Dataset entries –
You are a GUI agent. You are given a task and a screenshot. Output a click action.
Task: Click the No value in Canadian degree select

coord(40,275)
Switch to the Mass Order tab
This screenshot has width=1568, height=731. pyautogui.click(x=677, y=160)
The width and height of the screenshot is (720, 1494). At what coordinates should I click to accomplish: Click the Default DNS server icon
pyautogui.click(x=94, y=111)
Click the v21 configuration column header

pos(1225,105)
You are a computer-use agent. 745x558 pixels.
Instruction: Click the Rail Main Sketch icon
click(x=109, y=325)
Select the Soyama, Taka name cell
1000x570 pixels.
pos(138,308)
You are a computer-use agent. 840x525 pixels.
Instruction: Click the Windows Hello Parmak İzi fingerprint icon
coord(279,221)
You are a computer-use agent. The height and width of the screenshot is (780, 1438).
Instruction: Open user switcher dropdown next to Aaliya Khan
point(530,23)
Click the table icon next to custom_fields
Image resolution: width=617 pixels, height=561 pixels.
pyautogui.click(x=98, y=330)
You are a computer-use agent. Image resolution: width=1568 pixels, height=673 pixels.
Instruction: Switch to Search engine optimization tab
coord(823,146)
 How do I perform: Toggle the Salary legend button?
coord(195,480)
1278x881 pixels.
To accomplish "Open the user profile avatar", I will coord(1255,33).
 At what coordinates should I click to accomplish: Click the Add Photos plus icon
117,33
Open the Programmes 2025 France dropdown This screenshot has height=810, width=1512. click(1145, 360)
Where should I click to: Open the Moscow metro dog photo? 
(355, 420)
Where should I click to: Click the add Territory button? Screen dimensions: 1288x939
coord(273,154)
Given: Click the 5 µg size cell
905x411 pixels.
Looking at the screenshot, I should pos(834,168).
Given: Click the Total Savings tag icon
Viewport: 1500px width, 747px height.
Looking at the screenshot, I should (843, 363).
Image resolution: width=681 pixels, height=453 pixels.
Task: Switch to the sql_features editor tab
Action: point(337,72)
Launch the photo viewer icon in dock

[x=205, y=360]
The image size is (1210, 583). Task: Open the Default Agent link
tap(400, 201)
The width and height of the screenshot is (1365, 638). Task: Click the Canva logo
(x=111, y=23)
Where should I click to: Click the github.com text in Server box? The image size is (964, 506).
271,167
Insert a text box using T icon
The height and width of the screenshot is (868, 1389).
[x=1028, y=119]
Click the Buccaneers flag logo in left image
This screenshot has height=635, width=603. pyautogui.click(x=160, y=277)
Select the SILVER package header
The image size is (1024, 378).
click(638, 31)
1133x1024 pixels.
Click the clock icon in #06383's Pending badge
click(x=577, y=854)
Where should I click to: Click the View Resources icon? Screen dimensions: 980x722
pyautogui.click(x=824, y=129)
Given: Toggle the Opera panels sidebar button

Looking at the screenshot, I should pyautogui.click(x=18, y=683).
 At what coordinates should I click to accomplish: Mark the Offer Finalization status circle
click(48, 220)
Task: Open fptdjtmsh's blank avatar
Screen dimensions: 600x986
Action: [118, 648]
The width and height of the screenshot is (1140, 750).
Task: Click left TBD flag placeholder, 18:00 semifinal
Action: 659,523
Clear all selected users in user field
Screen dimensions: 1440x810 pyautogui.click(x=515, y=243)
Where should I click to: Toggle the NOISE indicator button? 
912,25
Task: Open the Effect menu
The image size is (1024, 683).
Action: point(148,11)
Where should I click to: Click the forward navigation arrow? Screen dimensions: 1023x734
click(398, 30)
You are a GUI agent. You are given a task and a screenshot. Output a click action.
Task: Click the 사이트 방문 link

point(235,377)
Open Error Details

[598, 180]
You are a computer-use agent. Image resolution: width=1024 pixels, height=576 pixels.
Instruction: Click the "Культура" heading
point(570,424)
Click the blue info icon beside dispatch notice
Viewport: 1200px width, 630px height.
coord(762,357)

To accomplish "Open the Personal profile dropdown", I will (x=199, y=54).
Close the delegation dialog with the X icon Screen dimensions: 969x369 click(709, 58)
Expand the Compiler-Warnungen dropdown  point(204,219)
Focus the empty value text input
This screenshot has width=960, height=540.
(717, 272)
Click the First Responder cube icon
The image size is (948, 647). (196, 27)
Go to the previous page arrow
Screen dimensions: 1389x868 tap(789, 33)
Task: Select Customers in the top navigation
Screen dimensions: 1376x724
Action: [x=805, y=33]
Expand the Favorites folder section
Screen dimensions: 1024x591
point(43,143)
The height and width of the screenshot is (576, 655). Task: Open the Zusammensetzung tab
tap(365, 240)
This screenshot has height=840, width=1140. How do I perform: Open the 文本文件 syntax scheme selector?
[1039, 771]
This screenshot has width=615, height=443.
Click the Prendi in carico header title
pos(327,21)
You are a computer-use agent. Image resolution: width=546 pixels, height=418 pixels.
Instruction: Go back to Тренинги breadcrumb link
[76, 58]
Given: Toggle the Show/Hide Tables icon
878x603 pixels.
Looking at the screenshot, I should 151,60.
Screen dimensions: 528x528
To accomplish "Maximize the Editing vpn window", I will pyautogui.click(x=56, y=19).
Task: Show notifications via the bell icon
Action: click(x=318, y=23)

Your instructions – The data must be output in full, exactly as given.

Task result –
You are a GUI agent. You are given a task and a screenshot. Output a click action.
Task: Click the No value in Canadian degree select

coord(40,275)
Switch to the Mass Order tab
This screenshot has width=1568, height=731. pyautogui.click(x=677, y=160)
The width and height of the screenshot is (720, 1494). At what coordinates should I click to accomplish: Click the Default DNS server icon
pyautogui.click(x=94, y=111)
Click the v21 configuration column header

pos(1225,105)
You are a computer-use agent. 745x558 pixels.
Instruction: Click the Rail Main Sketch icon
click(x=109, y=325)
Select the Soyama, Taka name cell
1000x570 pixels.
pos(138,308)
You are a computer-use agent. 840x525 pixels.
Instruction: Click the Windows Hello Parmak İzi fingerprint icon
coord(279,221)
You are a computer-use agent. The height and width of the screenshot is (780, 1438).
Instruction: Open user switcher dropdown next to Aaliya Khan
point(530,23)
Click the table icon next to custom_fields
Image resolution: width=617 pixels, height=561 pixels.
pyautogui.click(x=98, y=330)
You are a computer-use agent. Image resolution: width=1568 pixels, height=673 pixels.
Instruction: Switch to Search engine optimization tab
coord(823,146)
 How do I perform: Toggle the Salary legend button?
coord(195,480)
1278x881 pixels.
To accomplish "Open the user profile avatar", I will coord(1255,33).
 At what coordinates should I click to accomplish: Click the Add Photos plus icon
117,33
Open the Programmes 2025 France dropdown This screenshot has height=810, width=1512. click(1145, 360)
Where should I click to: Open the Moscow metro dog photo? 
(355, 420)
Where should I click to: Click the add Territory button? Screen dimensions: 1288x939
coord(273,154)
Given: Click the 5 µg size cell
905x411 pixels.
Looking at the screenshot, I should pos(834,168).
Given: Click the Total Savings tag icon
Viewport: 1500px width, 747px height.
Looking at the screenshot, I should (843, 363).
Image resolution: width=681 pixels, height=453 pixels.
Task: Switch to the sql_features editor tab
Action: point(337,72)
Launch the photo viewer icon in dock

[x=205, y=360]
The image size is (1210, 583). Task: Open the Default Agent link
tap(400, 201)
The width and height of the screenshot is (1365, 638). Task: Click the Canva logo
(x=111, y=23)
Where should I click to: Click the github.com text in Server box? The image size is (964, 506).
271,167
Insert a text box using T icon
The height and width of the screenshot is (868, 1389).
[x=1028, y=119]
Click the Buccaneers flag logo in left image
This screenshot has height=635, width=603. pyautogui.click(x=160, y=277)
Select the SILVER package header
The image size is (1024, 378).
click(638, 31)
1133x1024 pixels.
Click the clock icon in #06383's Pending badge
click(x=577, y=854)
Where should I click to: Click the View Resources icon? Screen dimensions: 980x722
pyautogui.click(x=824, y=129)
Given: Toggle the Opera panels sidebar button

Looking at the screenshot, I should pyautogui.click(x=18, y=683).
 At what coordinates should I click to accomplish: Mark the Offer Finalization status circle
click(48, 220)
Task: Open fptdjtmsh's blank avatar
Screen dimensions: 600x986
Action: [118, 648]
The width and height of the screenshot is (1140, 750).
Task: Click left TBD flag placeholder, 18:00 semifinal
Action: 659,523
Clear all selected users in user field
Screen dimensions: 1440x810 pyautogui.click(x=515, y=243)
Where should I click to: Toggle the NOISE indicator button? 
912,25
Task: Open the Effect menu
The image size is (1024, 683).
Action: point(148,11)
Where should I click to: Click the forward navigation arrow? Screen dimensions: 1023x734
click(398, 30)
You are a GUI agent. You are given a task and a screenshot. Output a click action.
Task: Click the 사이트 방문 link

point(235,377)
Open Error Details

[598, 180]
You are a computer-use agent. Image resolution: width=1024 pixels, height=576 pixels.
Instruction: Click the "Культура" heading
point(570,424)
Click the blue info icon beside dispatch notice
Viewport: 1200px width, 630px height.
coord(762,357)

To accomplish "Open the Personal profile dropdown", I will (x=199, y=54).
Close the delegation dialog with the X icon Screen dimensions: 969x369 click(709, 58)
Expand the Compiler-Warnungen dropdown  point(204,219)
Focus the empty value text input
This screenshot has width=960, height=540.
(717, 272)
Click the First Responder cube icon
The image size is (948, 647). (196, 27)
Go to the previous page arrow
Screen dimensions: 1389x868 tap(789, 33)
Task: Select Customers in the top navigation
Screen dimensions: 1376x724
Action: [x=805, y=33]
Expand the Favorites folder section
Screen dimensions: 1024x591
point(43,143)
The height and width of the screenshot is (576, 655). Task: Open the Zusammensetzung tab
tap(365, 240)
This screenshot has height=840, width=1140. How do I perform: Open the 文本文件 syntax scheme selector?
[1039, 771]
This screenshot has width=615, height=443.
Click the Prendi in carico header title
pos(327,21)
You are a computer-use agent. Image resolution: width=546 pixels, height=418 pixels.
Instruction: Go back to Тренинги breadcrumb link
[76, 58]
Given: Toggle the Show/Hide Tables icon
878x603 pixels.
Looking at the screenshot, I should 151,60.
Screen dimensions: 528x528
To accomplish "Maximize the Editing vpn window", I will pyautogui.click(x=56, y=19).
Task: Show notifications via the bell icon
Action: click(x=318, y=23)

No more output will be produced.